Understanding Droughts – Part of the Undergraduate Modeling Workshop May 17-22, 2015

The following was written by Gabriel Ruiz, attendee from the University of California, Riverside.

attendees sitting listening to lecture

All of the attendees and some of the speakers on Day 1 of the workshop

UG-2

The workshop attendees hard at work.

Just a few weeks ago in May, I was fortunate to be among the 26 undergraduates to attend one of many undergraduate workshops offered at the Statistical and Applied Mathematical Sciences Institute (SAMSI). This was a 5-day-long workshop on mathematical and statistical modeling. The backgrounds of students in attendance ranged from mathematics and statistics, to chemical or aerospace engineering and other fields from universities all across the country. There was also current researchers from SAMSI and other universities in attendance who gave talks on very interesting topics and who led the workshop sessions. Among my favorite parts of this workshop were talks in Bayesian Statistics, Discriminant Analysis, meeting some established researchers, getting to know my peers in mathematics and statistics, the great food we had, and, of course, having the opportunity to visit SAMSI in such a beautiful section of the country.

First Impressions: Raleigh, SAMSI, and NC State

students walking past sign

Attendees as they arrive at SAMSI to kick start the workshop.

cement pathway with trees

The scenic path attendees took to explore NC State and the surrounding area on the first day.

My very first impressions of Raleigh and its surrounding area was how green and pretty everything was. Coming from California, and considering the current drought we are experiencing, this was quite a sight. It was such a relaxing feel.

Students in front of the James B. Hunt Library

Workshop attendees visiting the famous Hunt Library at NC State.

Later on, it was fun meeting with all of the other undergraduate attendees at North Carolina State University, where we all stayed for the next 5 days. In the evening, after some great food, we took a walk around campus and even visited the renowned James B. Hunt Jr. Library. The NC State campus is so beautiful and big! Because of this, we got a little lost but that ended up being a good thing because we were able to see some more of the surrounding area in Raleigh.

The next day, we went to SAMSI on the other side of town for the introduction to what we would be doing throughout the week. We heard from some speakers on interesting topics, and ate some more delicious food. It was nice to get a sense of all the great work that goes on there.

Building on the NC State campus

A scenic example of Raleigh and NC State beauty.

The rest of the workshop was held in SAS Hall at NC State—named after the statistical software company when it was donated by former statistics faculty and founders of SAS Institute Inc.  This building is home to the Mathematics and Statistics departments and was just a light walk from where we were staying. The place we stayed at, I should add, contained a volleyball court that held several competitive games of volleyball among the attendees. This was a fun break after a day of math and statistics.

Questions:
a) List the specific fields of study that the account of the SAMSI workshop names for the students in attendance.
b) Summarize the account of the SAMSI workshop in two sentences.
c) Retype the account of the SAMSI workshop from "cement pathway with" to "at NC State.".

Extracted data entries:
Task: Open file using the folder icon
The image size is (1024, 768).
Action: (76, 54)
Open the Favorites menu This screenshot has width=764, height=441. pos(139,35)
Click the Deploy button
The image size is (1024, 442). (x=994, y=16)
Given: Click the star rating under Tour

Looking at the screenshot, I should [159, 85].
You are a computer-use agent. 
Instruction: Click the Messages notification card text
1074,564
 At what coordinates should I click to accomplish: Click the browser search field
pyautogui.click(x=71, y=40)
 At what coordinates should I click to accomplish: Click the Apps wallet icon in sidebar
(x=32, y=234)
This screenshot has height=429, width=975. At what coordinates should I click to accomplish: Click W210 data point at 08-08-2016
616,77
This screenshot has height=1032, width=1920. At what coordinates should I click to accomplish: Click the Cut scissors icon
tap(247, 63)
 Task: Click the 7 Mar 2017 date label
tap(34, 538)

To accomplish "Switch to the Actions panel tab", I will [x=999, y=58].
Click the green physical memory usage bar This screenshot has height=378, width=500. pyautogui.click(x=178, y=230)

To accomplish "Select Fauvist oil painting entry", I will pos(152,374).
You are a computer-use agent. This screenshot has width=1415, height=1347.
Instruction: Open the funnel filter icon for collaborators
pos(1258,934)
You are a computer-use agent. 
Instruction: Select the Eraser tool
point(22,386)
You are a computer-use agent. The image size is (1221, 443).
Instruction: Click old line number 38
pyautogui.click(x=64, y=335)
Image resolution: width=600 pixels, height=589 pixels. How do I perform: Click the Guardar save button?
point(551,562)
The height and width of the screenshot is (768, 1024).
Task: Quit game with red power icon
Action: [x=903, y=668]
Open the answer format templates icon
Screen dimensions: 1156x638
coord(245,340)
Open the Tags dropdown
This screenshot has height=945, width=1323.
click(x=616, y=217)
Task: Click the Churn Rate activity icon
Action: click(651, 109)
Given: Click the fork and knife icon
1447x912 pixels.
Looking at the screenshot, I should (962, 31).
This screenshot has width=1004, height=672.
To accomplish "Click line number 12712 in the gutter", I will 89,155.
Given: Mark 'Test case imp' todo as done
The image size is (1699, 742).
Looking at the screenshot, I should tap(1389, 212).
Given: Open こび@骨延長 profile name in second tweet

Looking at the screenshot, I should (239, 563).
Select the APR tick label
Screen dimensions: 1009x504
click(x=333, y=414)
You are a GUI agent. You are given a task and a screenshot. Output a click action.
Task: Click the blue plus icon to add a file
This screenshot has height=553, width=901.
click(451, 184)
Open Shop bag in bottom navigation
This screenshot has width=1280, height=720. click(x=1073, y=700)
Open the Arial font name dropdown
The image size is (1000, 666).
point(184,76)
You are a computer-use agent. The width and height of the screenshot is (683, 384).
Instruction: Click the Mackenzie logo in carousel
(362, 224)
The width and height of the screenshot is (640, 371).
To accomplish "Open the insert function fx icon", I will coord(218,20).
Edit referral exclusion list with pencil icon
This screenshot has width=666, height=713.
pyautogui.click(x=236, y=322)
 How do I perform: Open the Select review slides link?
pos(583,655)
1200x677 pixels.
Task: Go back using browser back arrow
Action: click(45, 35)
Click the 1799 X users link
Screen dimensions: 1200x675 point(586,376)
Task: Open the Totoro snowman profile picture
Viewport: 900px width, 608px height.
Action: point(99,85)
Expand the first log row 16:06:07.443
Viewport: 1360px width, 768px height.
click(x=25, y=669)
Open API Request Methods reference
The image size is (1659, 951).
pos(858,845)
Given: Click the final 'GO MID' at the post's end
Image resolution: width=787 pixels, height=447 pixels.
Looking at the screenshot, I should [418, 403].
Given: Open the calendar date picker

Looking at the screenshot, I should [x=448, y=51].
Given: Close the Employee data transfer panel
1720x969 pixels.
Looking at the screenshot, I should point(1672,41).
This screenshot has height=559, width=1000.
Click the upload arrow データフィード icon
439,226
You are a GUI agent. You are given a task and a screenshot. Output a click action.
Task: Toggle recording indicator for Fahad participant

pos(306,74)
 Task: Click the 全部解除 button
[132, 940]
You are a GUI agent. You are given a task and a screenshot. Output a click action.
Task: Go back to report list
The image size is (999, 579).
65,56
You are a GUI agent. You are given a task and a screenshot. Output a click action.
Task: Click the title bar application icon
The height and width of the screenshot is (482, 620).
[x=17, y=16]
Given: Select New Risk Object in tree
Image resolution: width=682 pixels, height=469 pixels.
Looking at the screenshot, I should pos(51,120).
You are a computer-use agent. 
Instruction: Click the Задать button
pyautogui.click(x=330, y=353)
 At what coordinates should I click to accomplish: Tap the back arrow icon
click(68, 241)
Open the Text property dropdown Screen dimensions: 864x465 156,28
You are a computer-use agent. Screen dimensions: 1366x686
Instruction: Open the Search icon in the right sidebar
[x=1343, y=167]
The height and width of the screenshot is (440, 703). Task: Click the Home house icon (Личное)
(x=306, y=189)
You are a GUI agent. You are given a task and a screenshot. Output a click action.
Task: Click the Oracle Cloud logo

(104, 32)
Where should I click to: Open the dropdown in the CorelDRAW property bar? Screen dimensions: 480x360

Numbered responses:
a)
Mathematics
Statistics
Chemical engineering
Aerospace engineering

b) Gabriel Ruiz, an undergraduate from the University of California, Riverside, was among 26 undergraduates from various fields who attended a five-day workshop on mathematical and statistical modeling at SAMSI in May 2015. The account covers the green scenery of Raleigh, walks around the NC State campus and the James B. Hunt Jr. Library, an introductory day at SAMSI, sessions in SAS Hall, and volleyball games where the attendees stayed.

c)
cement pathway with trees

The scenic path attendees took to explore NC State and the surrounding area on the first day.

My very first impressions of Raleigh and its surrounding area was how green and pretty everything was. Coming from California, and considering the current drought we are experiencing, this was quite a sight. It was such a relaxing feel.

Students in front of the James B. Hunt Library

Workshop attendees visiting the famous Hunt Library at NC State.